Ana- Cristina- Em nossa Promotoria atendemos apenas casos do SUS, pois a rede particular e de planos de saúde são casos de direito do consumidor, afetos à 3ª Promotoria de Justiça. A saúde pública de Três Lagoas costuma atender ao protocolo de atendimento do SUS, dentro de padrões de legalidade, mas a falta de estrutura local em muitas áreas acaba gerando problemas para a administração e para a população local. Atualmente, enfrentamos mais problemas na área da oftalmologia, ortopedia e neurologia, pois o atendimento local é deficitário ou não existe nessas áreas. 

JP-. Como analisa o fato dos médicos não cumprirem a carga horária de trabalho nas unidades de saúde. A promotoria tem analisado essa situação?
Ana Cristina-Sim, desde 2010 temos um Inquérito Civil que investiga os plantões irregulares dos médicos que atendem na rede pública. Apuramos que muitos médicos não permanecem na unidade de saúde durante todo o período do plantão e muitas vezes ficam de plantão em mais de uma unidade de saúde ao mesmo tempo, o que é uma afronta aos direitos da população e ainda implica em recebimento indevido de uma verba pública. Para esses médicos, foi ofertada a possibilidade de assinarem um Termo de Ajustamento de Conduta (TAC), que é um acordo firmado com o Ministério Público para sanar a irregularidade, ou seja, devolver os valores recebidos indevidamente. Neste documento os médicos ainda se comprometem a não mais praticarem a irregularidade, sob pena de multa. Os médicos irregulares que não aceitarem assinar o TAC responderão a processo judicial.

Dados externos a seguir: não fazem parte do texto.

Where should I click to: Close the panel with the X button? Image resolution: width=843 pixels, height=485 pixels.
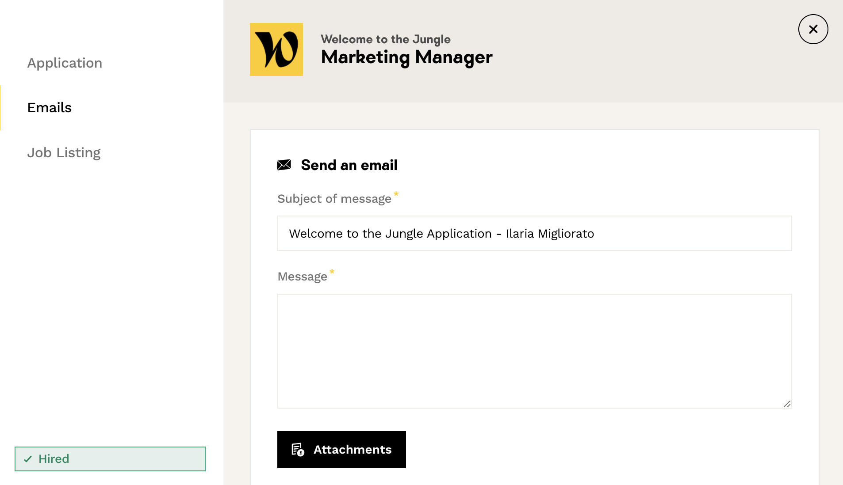(x=813, y=29)
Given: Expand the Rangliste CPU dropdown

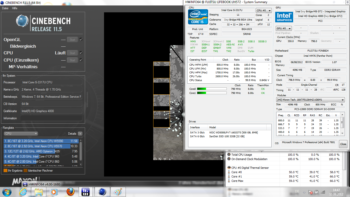Looking at the screenshot, I should click(x=21, y=133).
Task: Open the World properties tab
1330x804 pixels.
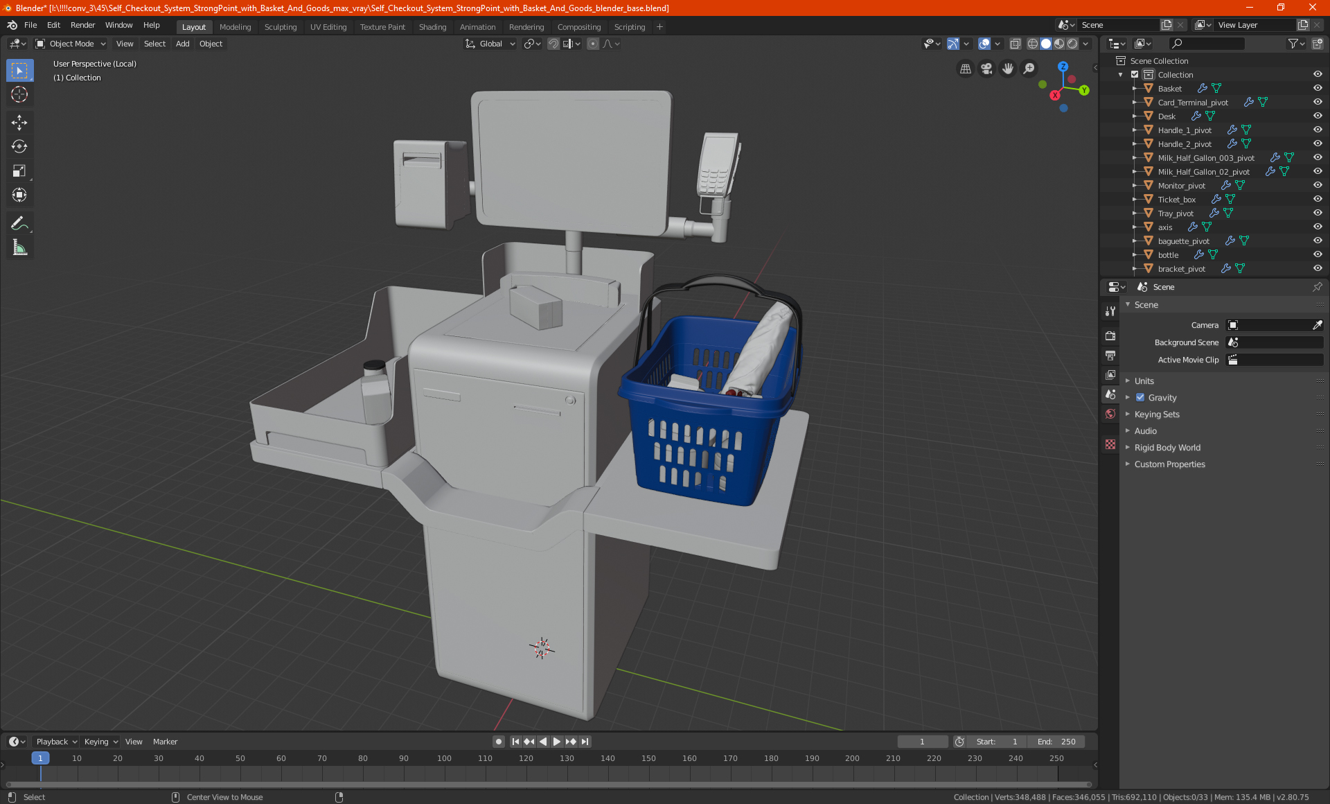Action: (1110, 414)
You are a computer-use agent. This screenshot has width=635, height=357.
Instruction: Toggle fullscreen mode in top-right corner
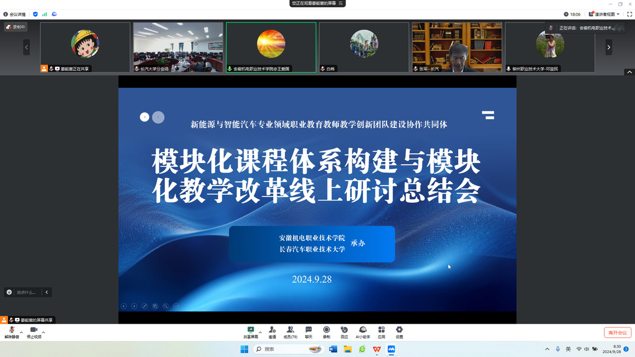[x=629, y=14]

JP-  Para finalizarmos, a senhora agora é mãe, mudou a maneira de a senhora enxergar os problemas relacionados às crianças, de como a sociedade se comporta diante de tantos problemas?
Ana- Cristina -Só aumentou a minha vontade, e olha que não era pouca, de consertar aquilo que me compete. A maneira de enxergar e enfrentar os problemas continua do mesmo jeito. Sendo bem sincera, eu não gostava de ouvir, quando ainda não era mãe, de que quando me tornasse mãe iria ver as coisas diferentes. Diferentes por quê? Antes e hoje tenho o mesmo sentimento de querer proteger a criança e o adolescente, mesmo que seja contra os próprios pais biológicos que, pela lei brasileira, não são donos dos seus filhos e não podem fazer com eles o que bem entendem. É dever dos pais garantir aos filhos o cuidado e o afeto necessários para uma formação biopsicossocial saudável, e isso implica em abrir mão de algumas coisas na vida pessoal. Quem não está disposto ou, por qualquer motivo, não consegue desempenhar satisfatoriamente a maternidade e a paternidade não deveria ter filhos.